_Lista de tareas_:
- a) Según el pasaje, ¿a qué edad se convirtió legalmente en madrastra quien lo narra?
- b) Reproduce del pasaje el fragmento que va desde "De números y" hasta "Sofía, 6 años.".
- c) Reescribe como lista el párrafo del pasaje que empieza con "Cuando mi primer novio me dejó", conservando sus datos principales.

_Pasaje mostrado_:
De números y niños prestados.

edmaris carazo siempre jueves

“Titi, te tengo una mala noticia. El 30 de noviembre me voy a vivir a Florida. Pero no te preocupes que te voy a poder ver en verano y en navidad. Es por mi bien, como está la situación del país puede que en unos meses yo no tenga ni qué comer y yo no quiero que me pase eso.”

–Valeria Sofía, 6 años.

 

Cuando mi primer novio me dejó me dio razones grandes y de peso: “Tú no quieres tener hijos, yo quiero ser papá. Yo quiero vivir en el campo, tú quieres vivir en la ciudad. Estamos empujando un barco que tarde o temprano se va a hundir.” Teníamos 14 y 15 años. Quince años después, ambos vivimos en ciudades y ninguno tiene hijos. A mis 19 años me enamoré de un hombre mayor que yo y con un hijo. A los 21 me convertí legalmente en madrastra. Logré convencerme de que casarme con un papá, me libraba de tener hijos, que mi decisión de no reproducirme entonces no conllevaría el peso de la responsabilidad de coartarle al otro esa vocación (de tenerla). Recuerdo las caras del cura y las otras parejas en las dinámicas prematrimoniales, para profundizar en cuánto los novios se conocían y si habían dialogado lo suficiente de los temas difíciles antes del “hasta que la muerte los separe”. Y en las poquísimas cosas en las que estábamos clarísimos y éramos un frente unido era en el tema de decirle no a la multiplicación.

_Filas extraídas_:
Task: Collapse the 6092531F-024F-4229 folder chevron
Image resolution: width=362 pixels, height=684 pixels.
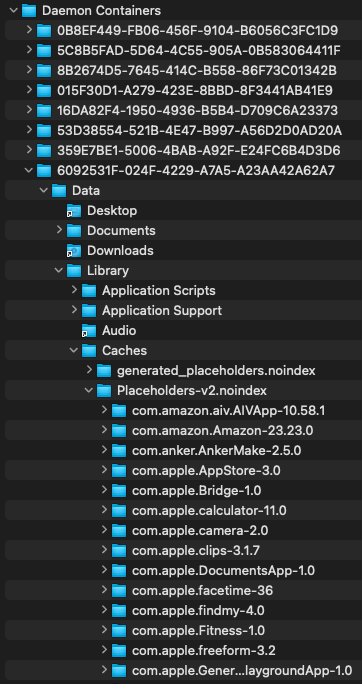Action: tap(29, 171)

==

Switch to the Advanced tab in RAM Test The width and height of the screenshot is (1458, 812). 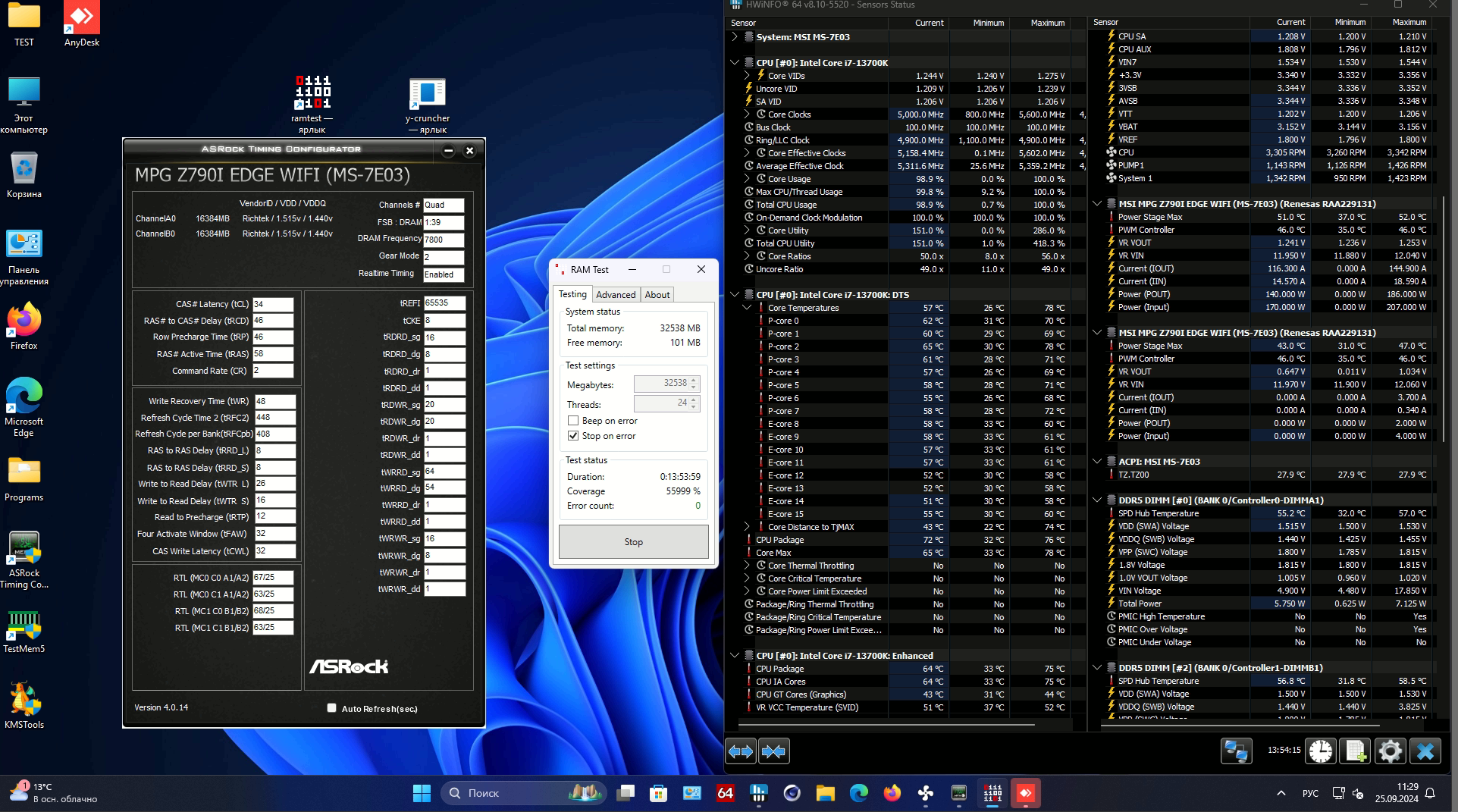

* * *

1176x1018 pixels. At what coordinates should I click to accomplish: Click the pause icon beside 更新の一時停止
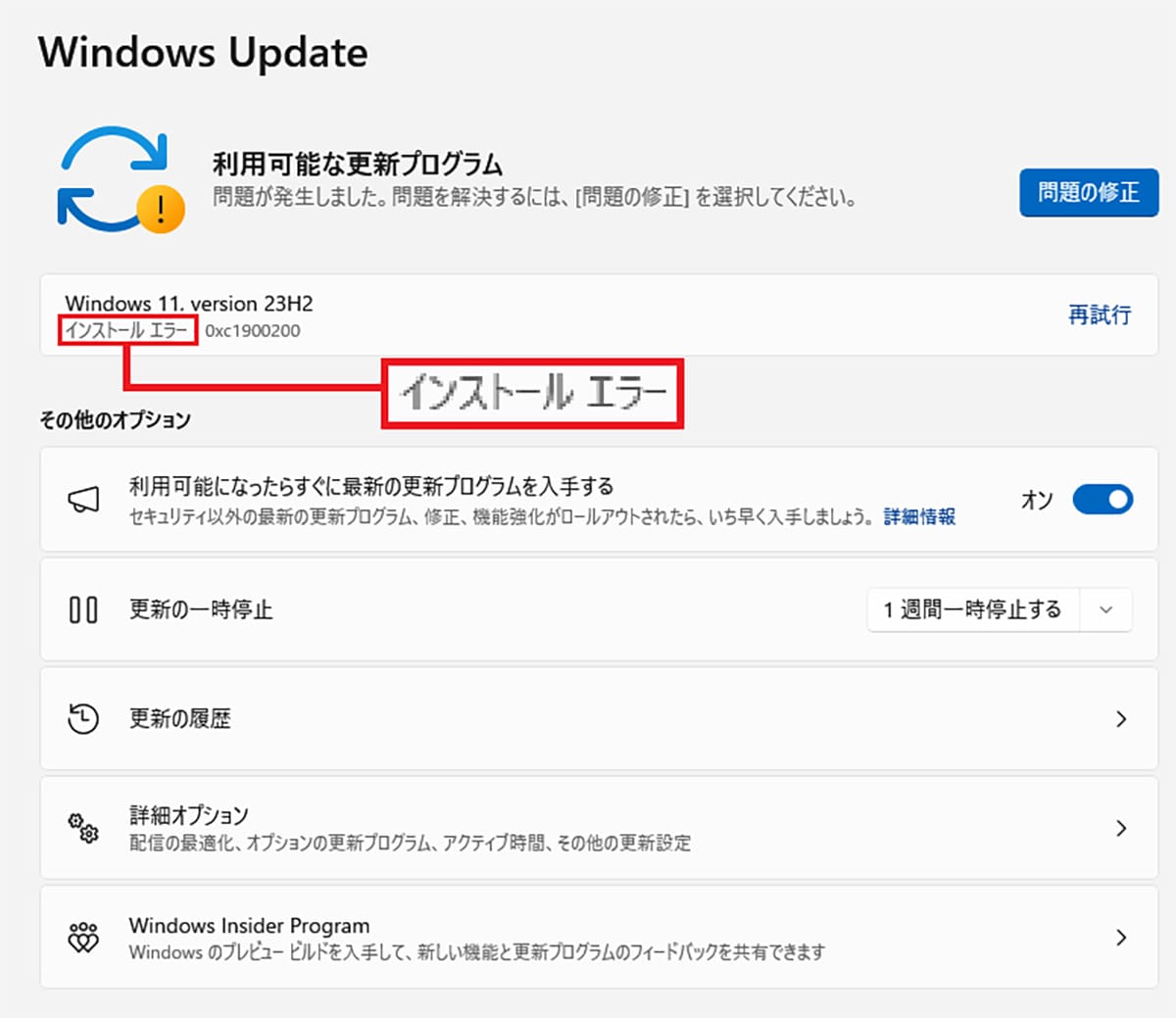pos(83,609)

_Respuestas del ejercicio_:
- a) A los 21 años.

- b)
De números y niños prestados.

edmaris carazo siempre jueves

“Titi, te tengo una mala noticia. El 30 de noviembre me voy a vivir a Florida. Pero no te preocupes que te voy a poder ver en verano y en navidad. Es por mi bien, como está la situación del país puede que en unos meses yo no tenga ni qué comer y yo no quiero que me pase eso.”

–Valeria Sofía, 6 años.

- c)
- Mi primer novio me dejó cuando teníamos 14 y 15 años. Él quería ser papá y vivir en el campo. Yo no quería hijos y quería vivir en la ciudad. Dijo que empujábamos un barco que tarde o temprano se hundiría.
- Quince años después, ambos vivimos en ciudades y ninguno tiene hijos.
- A los 19 años me enamoré de un hombre mayor que yo y con un hijo. A los 21 me convertí legalmente en madrastra.
- Me convencí de que casarme con un papá me libraba de tener hijos sin coartarle al otro esa vocación.
- En las dinámicas prematrimoniales, uno de los pocos temas en que éramos un frente unido era decirle no a la multiplicación.